Museo Comunale d'Arte Moderna
11. März - 10. Juni 2012
Die Ostsee der Avantgarden (1890-1930) fügt sich in die historischen Begebenheiten ein, die zwischen dem 19. und 20. Jahrhundert das politische und soziale Gleichgewicht von halb Europa veränderten. Nie wie damals verspürten Künstler und Intellektuelle eine so tiefe Unbehaglichkeit, einen Verlust und eine Unangemessenheit im Vergleich zu den beruhigenden Werten des 19. Jahrhunderts, die von der industriellen Revolution, von der Geburt der Psychoanalyse, der Quantenphysik und des Imperialismus, der letztendlich zu den beiden Weltkriegen führte, unerbittlich beeinträchtigt wurden.

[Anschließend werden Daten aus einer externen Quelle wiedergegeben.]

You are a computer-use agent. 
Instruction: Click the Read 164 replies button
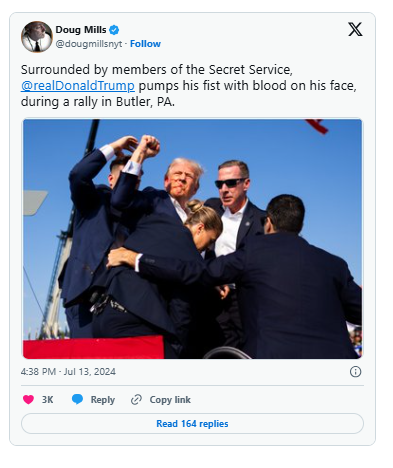pyautogui.click(x=192, y=424)
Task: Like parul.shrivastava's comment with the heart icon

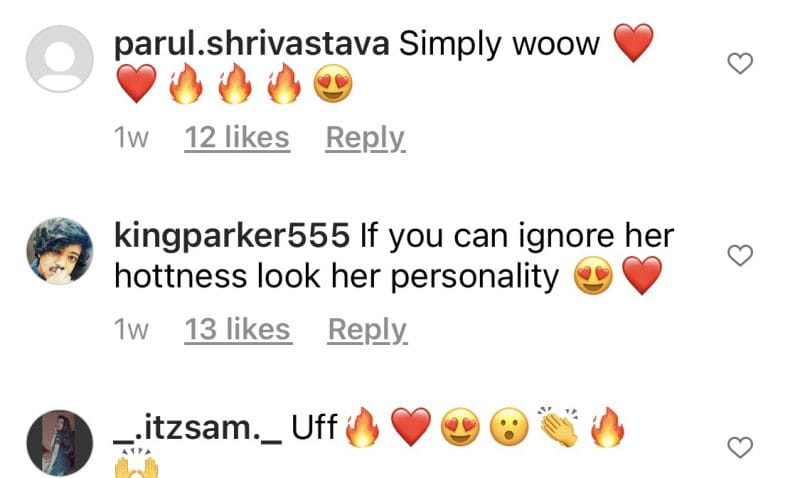Action: click(x=740, y=63)
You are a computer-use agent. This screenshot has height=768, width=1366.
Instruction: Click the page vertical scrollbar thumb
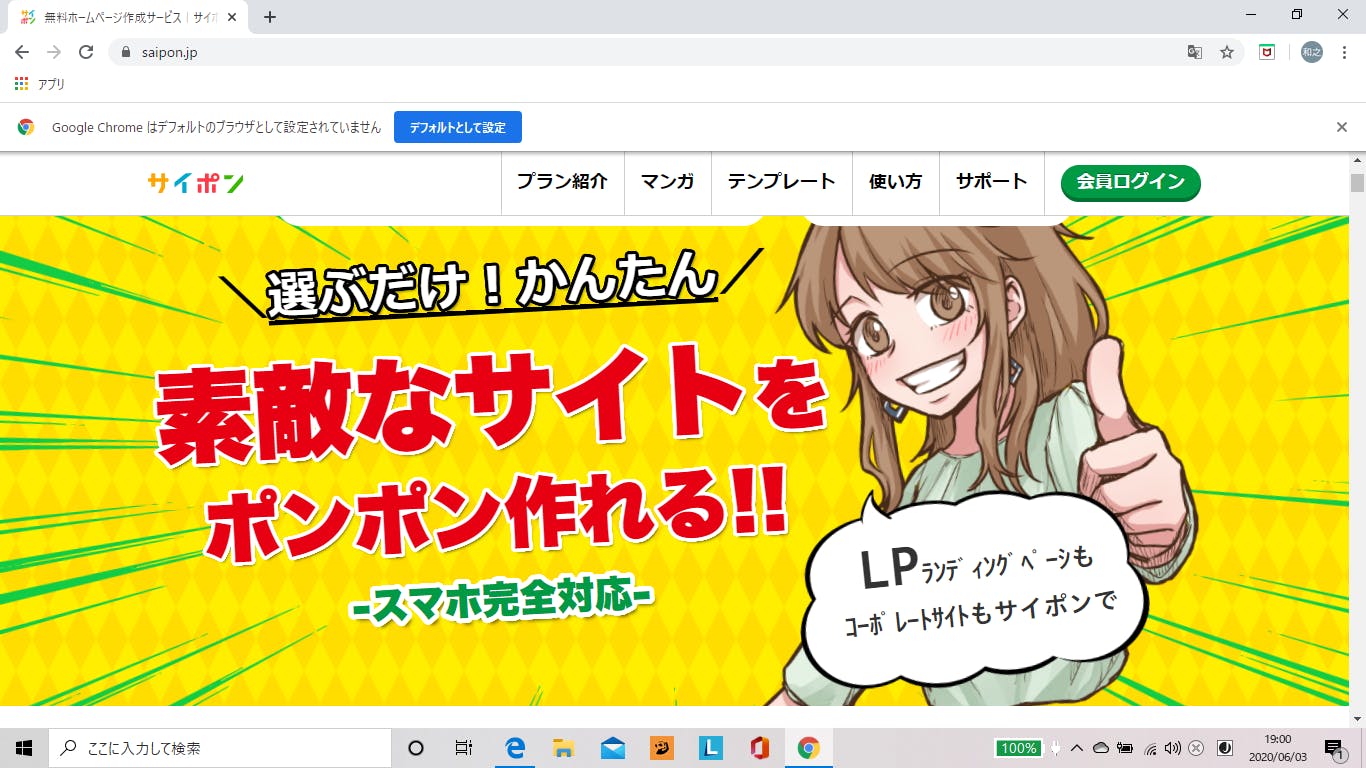point(1357,182)
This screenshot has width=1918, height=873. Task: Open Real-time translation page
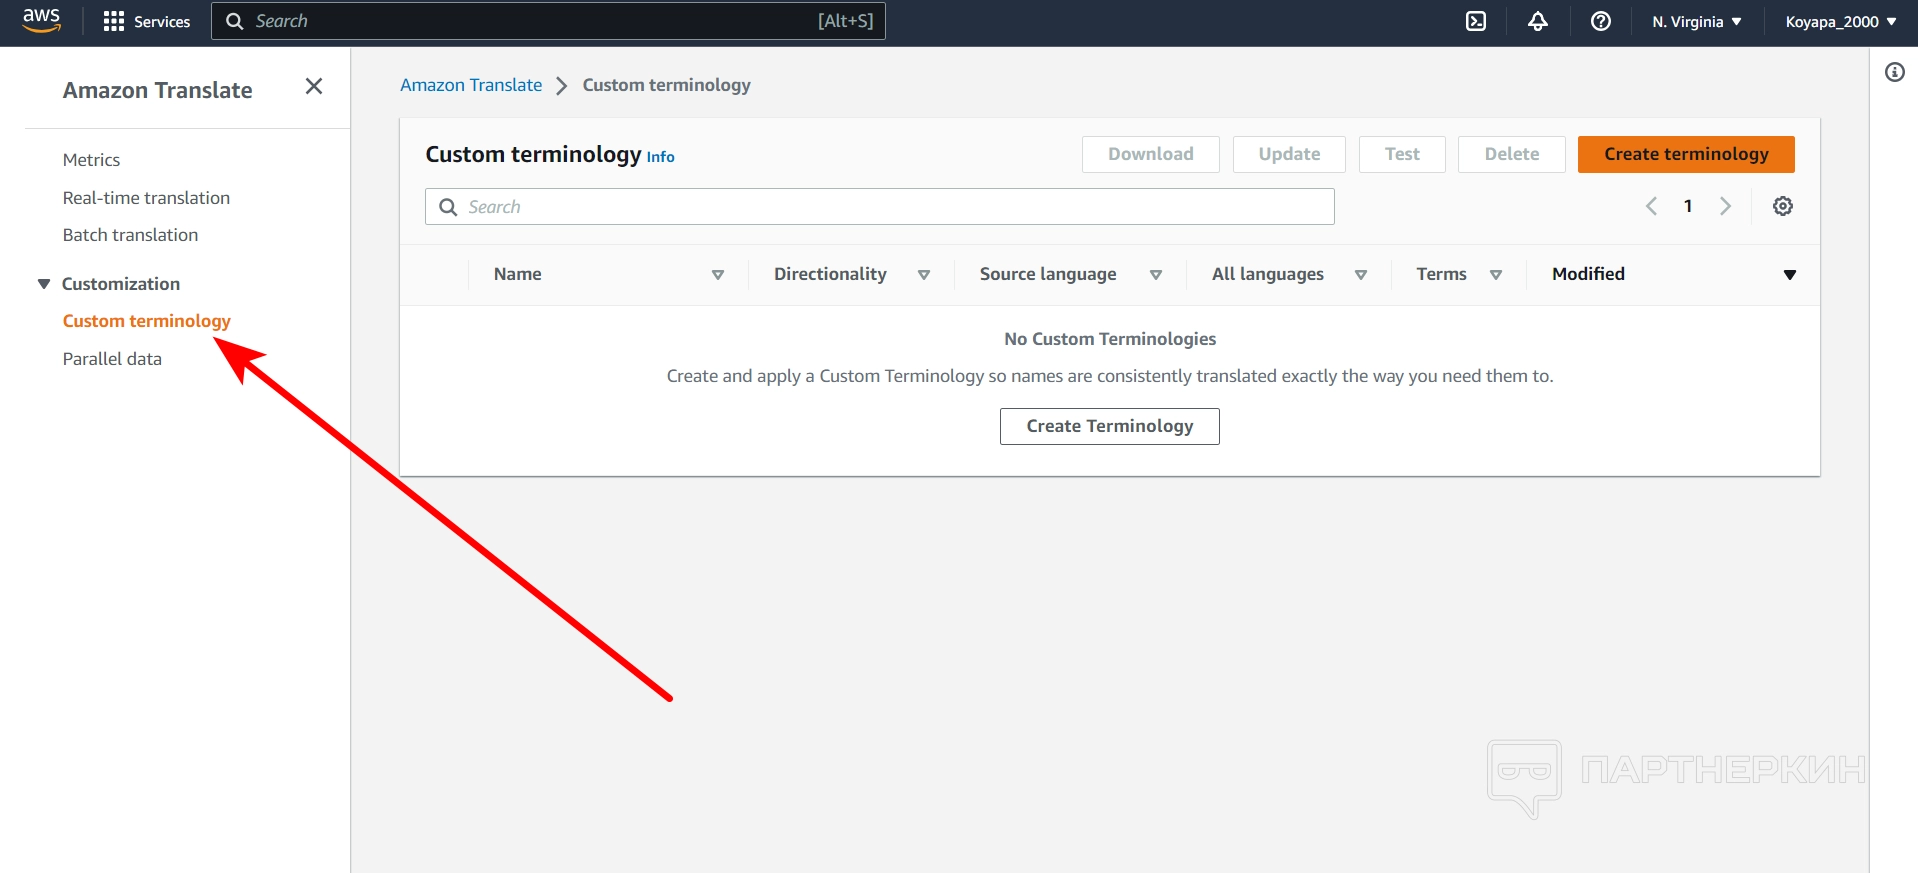coord(146,198)
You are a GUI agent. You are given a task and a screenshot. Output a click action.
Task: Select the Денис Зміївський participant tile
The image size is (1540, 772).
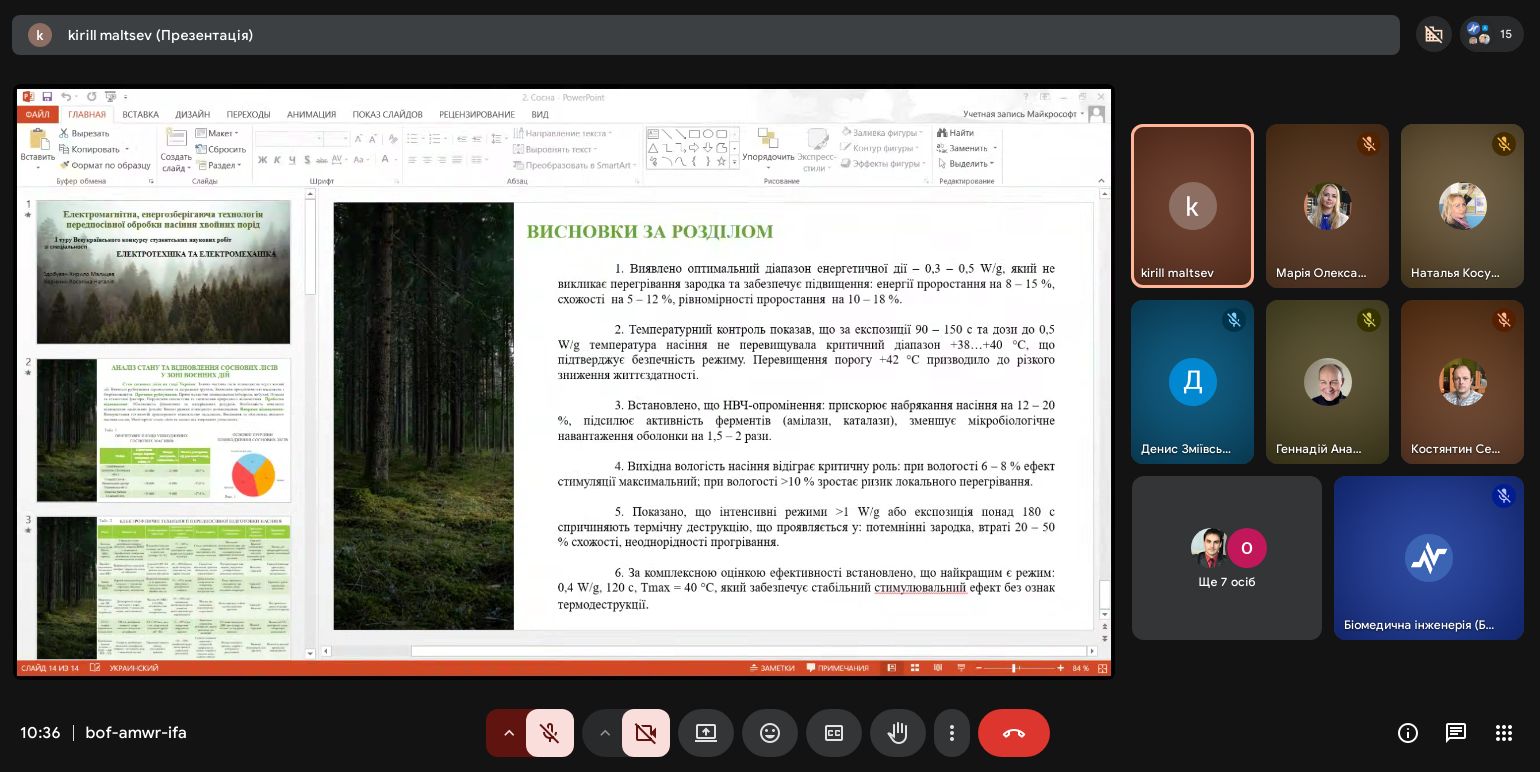click(1192, 382)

Um sich dem Fortschritt und dem Positivismus, als neuem Interpretationsmodus der Realität entgegenzusetzen, suchten Künstler und Intellektuelle neue, alternative Wege: Lebensprojekte, die von sozialistischen oder anarchistischen Modellen inspiriert waren, sowie von der Rückkehr zur Natur, aber auch von der Wiederentdeckung der deutschen Mystiker (Eckhart, Böhme), dem Studium orientalischer Religionen und der Wiedererlangung esoterischen Glaubens.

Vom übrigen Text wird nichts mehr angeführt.